Reading passage
BEGIN

Tab-PE evolves synthetic tabular data under differential privacy to better preserve high-order correlations than marginal-based methods.

A machine-rendered reading of the paper's core claim, the machinery that carries it, and where it could break.

The paper extends the Private Evolution framework to tabular data by introducing Tab-PE, an algorithm that iteratively refines candidate synthetic datasets. It applies low-cost heuristic operators specialized for tables to create variations, privately scores the results, and keeps the highest-quality samples for the next round. This targets the gap where prior differential privacy methods minimize errors on low-order marginals but lose utility on datasets with complex feature interactions. Experiments on real and simulated data show Tab-PE raises downstream classification accuracy by as much as 10 percent and runs 28 times faster than the leading baseline AIM.

Core claim

Tab-PE iteratively improves a candidate dataset via an evolutionary process that leverages tabular-specialized operators to produce variations, privately scores them, and selects the highest-quality samples to retain and propagate. In contrast to the original PE, which relies on large foundation models, Tab-PE employs heuristic operators with significantly lower computational costs. Through extensive experiments on real-world and simulation datasets, Tab-PE substantially outperforms prior baselines on datasets exhibiting high-order correlations, improving classification accuracy by up to 10 percent while running 28 times faster than AIM.

What carries the argument

Tab-PE evolutionary loop, which applies tabular heuristic operators to generate variations, privately evaluates quality, and propagates top samples under differential privacy.

If this is right

  • Synthetic tabular data produced by Tab-PE supports higher-accuracy machine learning models on tasks involving feature interactions.
  • The approach scales to larger tabular datasets because the operators avoid the cost of foundation models.
  • Differential privacy can be enforced on tabular synthesis while retaining more utility on correlated features than low-order marginal methods allow.

Where Pith is reading between the lines

These are editorial extensions of the paper, not claims the author makes directly.

  • The same evolutionary pattern with domain-specific cheap operators may apply to other structured data formats beyond tables.
  • Lowering dependence on large models could make differentially private synthesis practical in resource-limited settings.
  • Designing additional operators tuned to specific correlation patterns might further close the utility gap on particular datasets.

Load-bearing premise

Heuristic operators with low computational cost are sufficient to generate useful variations that capture high-order correlations under differential privacy constraints.

What would settle it

A controlled test on a dataset with documented high-order correlations in which Tab-PE fails to exceed AIM in classification accuracy or runtime after multiple evolution iterations.

Figures

Figures reproduced from arXiv: 2606.08259 by Arturs Backurs, Li Xiong, Sergey Yekhanin, Toan Tran, Victor Reis, Zinan Lin.

END

Source data
BEGIN

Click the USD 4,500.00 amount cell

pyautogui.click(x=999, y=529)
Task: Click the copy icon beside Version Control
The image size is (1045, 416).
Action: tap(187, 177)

END

Study questions
a - List every author credited in the Tab-PE summary.
b - Render this sentence from the Tab-PE summary in Spanish: "Heuristic operators with low computational cost are sufficient to generate useful variations that capture high-order correlations under differential privacy constraints."

Results in order
a - Arturs Backurs, Li Xiong, Sergey Yekhanin, Toan Tran, Victor Reis, Zinan Lin

b - Los operadores heurísticos de bajo costo computacional son suficientes para generar variaciones útiles que capturan correlaciones de alto orden bajo las restricciones de la privacidad diferencial.